→ LISTA DE TAREAS
[1] Según el texto sobre la gestión de eventos deportivos, ¿a qué distancia se alejó la línea de tres puntos?
[2] Traduzca al inglés esta oración del texto sobre la gestión de eventos deportivos: «Los medios de comunicación y la tecnología han sido nuestros cómplices en este cambio.»
[3] Indique si cada afirmación concuerda con el texto sobre la gestión de eventos deportivos. Responda sí o no y cite las palabras del texto que lo deciden. (a) El deporte espectáculo cumple básicamente una función de entretenimiento social. (b) Desde la creación de la Euroliga, las competiciones buscan más regularidad. (c) Las prácticas del management en el deporte se han mantenido sin cambios.

→ TEXTO PROPORCIONADO
········
Con estos antecedentes resulta más fácil averiguar cómo debe enfocar el gestor profesional la organización del evento deportivo, ya sea un evento singular, como es el caso de la Final Four de la Euroliga de baloncesto, o una serie regular y programada de eventos, como es una liga.

Si bien en el pasado había una tendencia clara a la endogamia del «mundo del deporte», donde el purismo técnico establecía un muro de conservación de las esencias del juego, hoy la realidad es bien distinta y las prácticas y tendencias del management han cambiado de manera radical.

Hoy los organizadores debemos convencer a los otros protagonistas (clubes, directivos, entrenadores, jugadores, árbitros...) de que nuestra actividad tiene un único destinatario: el aficionado, el consumidor de este producto que hoy es el deporte profesional, porque el deporte espectáculo cumple básicamente una función de entretenimiento social.

Las consecuencias son drásticas y afectan a todos los ámbitos del evento. Las reglas técnicas en general, pero en el baloncesto en especial, evolucionan hacia lo que el espectador desea ver, «lo vistoso», lo técnicamente excelente, y tratan de proteger a aquellos deportistas que tienen el talento de hacerlo. Todas las modificaciones técnicas del baloncesto van en esta dirección: alejamiento de la línea de tres puntos a 6,75 metros, protección radical del jugador atacante en diversas zonas de la pista, castigo de los contactos, etc.

Desde la creación de la Euroliga de baloncesto hemos adaptado al público los sistemas de juego y los calendarios de las competiciones: más drama, más tensión, menos regularidad y más KO; evitar coincidencias en el calendario con otros eventos deportivos; designación de fechas y sedes de las finales, y un largo etcétera.

Pero, sobre todo, y empujados por las técnicas de marketing que han progresado sin precedentes en el ámbito deportivo, hemos desarrollado una serie de herramientas que permiten llegar masivamente a la audiencia: a cualquier hora, desde cualquier sitio y en todos los soportes posibles.

Los medios de comunicación y la tecnología han sido nuestros cómplices en este cambio. Ellos han hecho que puedan darse todos los elementos del concepto espectáculo: han acercado el evento al público. Y este no solo lo contempla: ¡lo vive! La innovación en el número y posición de las cámaras, las luces, los replays, la interactividad, el grafismo, el pre y el pospartido, el acceso de medios a los vestuarios… son solo algunas de las muchas herramientas que utilizamos en la Euroliga de baloncesto para llegar a esta complicidad con nuestro espectador/consumidor.
········
→ MATERIAL

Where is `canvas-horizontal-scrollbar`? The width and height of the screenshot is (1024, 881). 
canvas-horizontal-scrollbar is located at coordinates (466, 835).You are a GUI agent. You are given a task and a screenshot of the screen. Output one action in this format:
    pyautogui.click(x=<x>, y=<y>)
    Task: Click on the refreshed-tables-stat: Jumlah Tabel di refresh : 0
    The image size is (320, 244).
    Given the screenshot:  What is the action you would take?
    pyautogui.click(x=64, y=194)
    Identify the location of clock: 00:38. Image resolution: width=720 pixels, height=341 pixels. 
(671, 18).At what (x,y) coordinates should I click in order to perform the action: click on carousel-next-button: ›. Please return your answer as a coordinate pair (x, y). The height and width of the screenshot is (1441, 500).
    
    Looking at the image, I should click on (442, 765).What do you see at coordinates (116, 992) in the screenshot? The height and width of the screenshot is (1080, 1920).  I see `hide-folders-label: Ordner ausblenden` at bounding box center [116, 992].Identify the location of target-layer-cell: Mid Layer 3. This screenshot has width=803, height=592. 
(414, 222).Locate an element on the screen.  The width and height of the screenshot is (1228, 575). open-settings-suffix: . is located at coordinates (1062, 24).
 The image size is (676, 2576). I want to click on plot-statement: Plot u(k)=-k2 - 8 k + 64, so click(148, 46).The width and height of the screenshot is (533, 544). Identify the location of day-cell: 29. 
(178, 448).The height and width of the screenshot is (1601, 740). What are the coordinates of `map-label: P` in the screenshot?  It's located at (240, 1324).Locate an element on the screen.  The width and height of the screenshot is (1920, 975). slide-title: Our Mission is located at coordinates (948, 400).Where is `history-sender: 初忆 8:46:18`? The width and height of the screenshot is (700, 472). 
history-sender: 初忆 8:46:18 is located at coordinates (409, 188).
········
→ RESPUESTAS POR TAREA
[1] A 6,75 metros.

[2] The media and technology have been our accomplices in this change.

[3]
(a) Sí: «el deporte espectáculo cumple básicamente una función de entretenimiento social»
(b) No: «más drama, más tensión, menos regularidad y más KO»
(c) No: «las prácticas y tendencias del management han cambiado de manera radical»